In the process of writing the book, Joyce and I did a dance with the theological pieces. I wanted to write them and my old way of being was to do this with no problem. I often told Joyce I would write something but after trying, I couldn’t come up with anything.  I didn’t want to admit that and I think this was hard for Joyce.  It didn’t happen all at once but slowly, I realized I wasn’t going to be able to write those pieces so I asked her to write them.
manuscript The same thing happened with Bill Gaventa’a request for a one page summary of the book. He is attending a conference next week and needed to have something available for folks to read.  My old self wanted to write it but Joyce gently reminded me of the speed of my writing.   It needed to be written quickly so she put it together.

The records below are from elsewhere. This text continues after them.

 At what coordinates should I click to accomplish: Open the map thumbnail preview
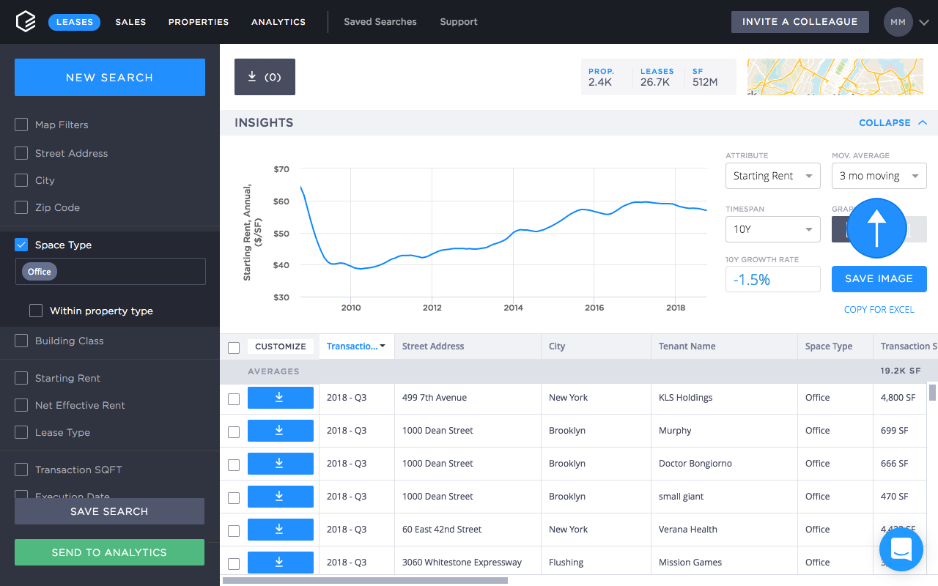(835, 77)
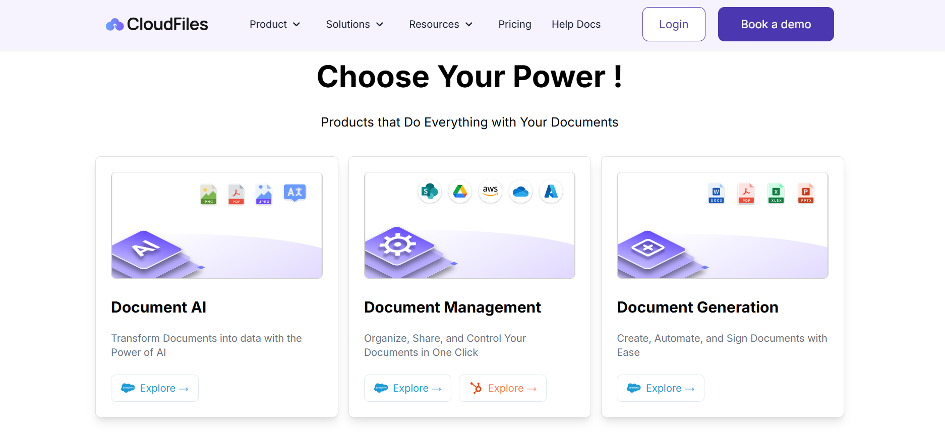This screenshot has width=945, height=432.
Task: Go to the Pricing page
Action: (x=515, y=24)
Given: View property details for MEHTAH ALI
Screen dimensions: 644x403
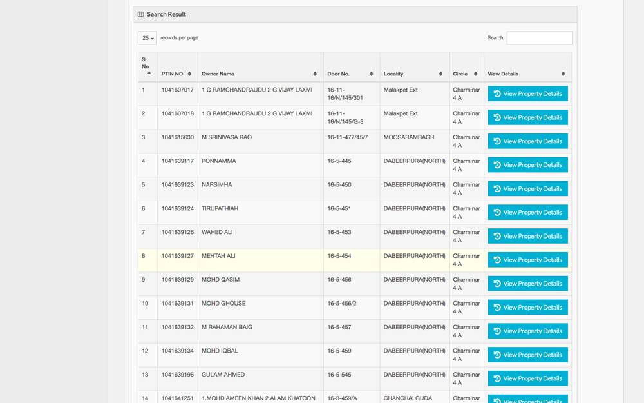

I asked her if my contact information should be with hers on top. She hesitated and explained she knew the publishing process better than I.  Then she told me when Bill asked for a copy of the book so he could write the forward, I sent him an old version so that’s what he read.  Joyce sent him the newer version which he read while on a plane.

In the publishing world, mistakes like that cannot be made. Even after twenty years, it is hard to admit that I cannot do some things on my own. I’m getting much better with that realization but it still is a challenge.

Brainstormers

On Wednesday I had to go to several places on the way to somewhere else.  Doing this always stresses me out but I figured it would be okay.  First, I took Sparky to the doggie day care.  On the door was a note saying the day care was going to move to a new location on March 31.  “Uh oh,” I thought.  “Now I’m going to have to figure out how to get there.”  This may not be a problem for most folks but it is a huge problem for me.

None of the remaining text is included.